[erlang-questions] Parameterized module idioms

Thu Apr 22 01:03:44 CEST 2010

There's quite a lot to reply to, and I don't have the time right now.
I'll just make a few points.

> Here there is a recompilation and selection of module. But if we  
> want to compute at startup time some value to serve as "parameter" ,  
> that value will have to be stored somewhere in a globally acessible  
> data structure like ets, to be consulted by my_config:dumplimit/1.  
> That can sometimes be slow.

If we want to compute at startup time some value to serve as a  
"parameter",
that value will have to be stored somewhere,
AND THAT SOMEWHERE CAN BE A MODULE.

There is no law that says a module can't be written by a program.

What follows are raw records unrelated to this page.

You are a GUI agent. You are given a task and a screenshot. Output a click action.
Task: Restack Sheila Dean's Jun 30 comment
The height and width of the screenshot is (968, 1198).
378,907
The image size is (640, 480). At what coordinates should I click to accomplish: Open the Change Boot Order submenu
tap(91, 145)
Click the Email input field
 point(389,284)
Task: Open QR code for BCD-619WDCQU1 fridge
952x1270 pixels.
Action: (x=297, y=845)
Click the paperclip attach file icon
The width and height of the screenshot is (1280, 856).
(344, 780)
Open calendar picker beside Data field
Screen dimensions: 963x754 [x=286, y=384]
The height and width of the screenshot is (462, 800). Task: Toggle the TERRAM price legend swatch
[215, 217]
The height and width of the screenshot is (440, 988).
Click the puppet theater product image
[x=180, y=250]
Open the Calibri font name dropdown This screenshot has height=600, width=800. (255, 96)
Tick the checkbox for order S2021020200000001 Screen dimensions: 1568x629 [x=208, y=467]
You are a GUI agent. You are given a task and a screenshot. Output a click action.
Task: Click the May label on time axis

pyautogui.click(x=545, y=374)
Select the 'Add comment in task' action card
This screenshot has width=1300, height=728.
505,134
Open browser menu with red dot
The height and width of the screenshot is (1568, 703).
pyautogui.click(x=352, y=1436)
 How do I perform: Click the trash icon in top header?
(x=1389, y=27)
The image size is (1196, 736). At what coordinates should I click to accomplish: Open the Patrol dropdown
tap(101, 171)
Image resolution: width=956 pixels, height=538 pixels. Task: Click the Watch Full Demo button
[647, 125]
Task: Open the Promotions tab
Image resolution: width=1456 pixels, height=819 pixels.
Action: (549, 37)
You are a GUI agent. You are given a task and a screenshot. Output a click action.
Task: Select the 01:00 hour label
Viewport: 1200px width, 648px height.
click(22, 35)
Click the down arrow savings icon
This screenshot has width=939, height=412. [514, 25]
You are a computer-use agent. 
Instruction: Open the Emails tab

Here's an actual transcript.

Eshell V5.7.2  (abort with ^G)
1> c(reload).
{ok,reload}
2> reload:put(27).
{module,reloadable}
3> reload:get().
27
4> reload:put(42).
{module,reloadable}
5> reload:get().
42
6> reload:put(137).
{module,reloadable}
7> reload:get().
137
8> reload:put([<<1>>,<<2,3>>,<<4,5,6>>]).
{module,reloadable}
9> reload:get().
[<<1>>,<<2,3>>,<<4,5,6>>]

Now here's the proof-of-concept implementation.
Using compile:forms(..., [binary,...]) we can get the
same effect without touching the file system, and in
a "real" implementation that's what I'd do.

-module(reload).
-export([put/1,get/0]).

put(Datum) ->
     {ok,Device} = file:open("reloadable.erl", [write]),
     io:format(Device,
         "-module(reloadable).~n-export([datum/0]).~ndatum() ->~n     
~p .~n",
         [Datum]),
     ok = file:close(Device),
     compile:file("reloadable", []),
     code:purge(reloadable),
     code:load_file(reloadable).

get() ->
     reloadable:datum().

And yes, I do realise that what we have here is a global mutable
variable with an amazingly slow assignment statement,
but that's precisely what a changeable configuration parameter IS.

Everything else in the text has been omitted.